My thirties have been plagued by injury and although I’m more heath conscious than ever, I struggle to find an exercise program that keeps me challenged. The answer came after my third set of injuries, which required me to avoid any activity where my feet are not firmly planted on the floor. No jumping, no stepping, no bouncing, and even walking quickly will trigger a set back. “No worries…” my fitness instructor commented. “You should be building strength by lifting weights.”

I looked around the gym to the weight area, where men of all ages were using free weights and odd-looking machines. Ah…that’s probably not going to happen was my immediate thought. After several conversations, this instructor is VERY persuasive and I was quite desperate, weightlifting was exactly what happened. After two training sessions and a couple of check-ins, I was set to work on a three month strength routine that focused on weights and avoided my leg injury.

After I completed these routines, I found myself frequently reading online and checking out books on strength training at the local library. Throughout the first few months, I was tentative in the very male dominated area of the gym, staying close to circuit machines and incrementally increasing the amount of weight I lifted. After awhile, I became almost fearless. I’m not sure if it’s the hormonal response of lifting or the psychological effects of getting stronger, but I eventually created a comfortable space in my local gym where I un-self-consciously lift weights.

Lately, I wish there were more women interested in lifting. There are a handful of women using the circuit weight machines, although they rarely vary their routine, and seldom break a sweat. I wonder how many believe the myth that the heavier you lift the more bulky you’ll become. The only other woman serious about weightlifting is twenty years younger than me and admittedly prefers spending time with ‘guys’. The health benefits of strength training seem tailor-made for women. Increased metabolism, natural protection from bone loss, and your clothes really do fit better.

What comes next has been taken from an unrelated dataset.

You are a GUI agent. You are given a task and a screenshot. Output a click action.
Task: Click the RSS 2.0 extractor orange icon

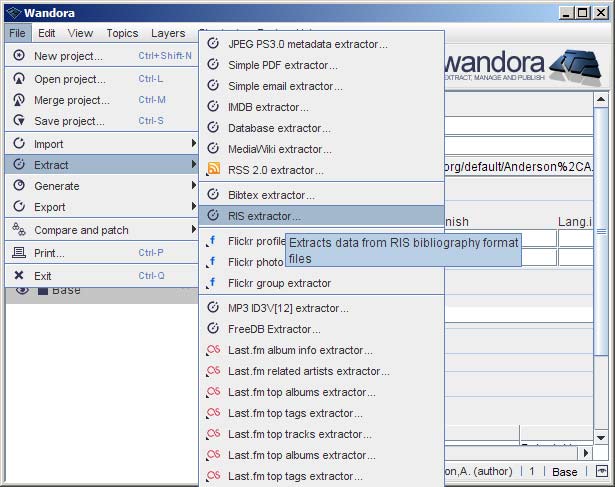click(x=212, y=170)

In the past year, I have noticed an increase in the number of strength classes at my gym. Barbell Strong, Tabata Strength, and versions of Crossfit routines that allow both men and women to build strength. As I heal, I am very conservative about the types of exercises I do and honestly, I spend the bulk of my time weight lifting. I can’t run a 100 yards, but I can clear a set of pull-ups, my personal goal for the year. I’m in the best shape of my life and surprisingly, weightlifting is has been the best exercise!!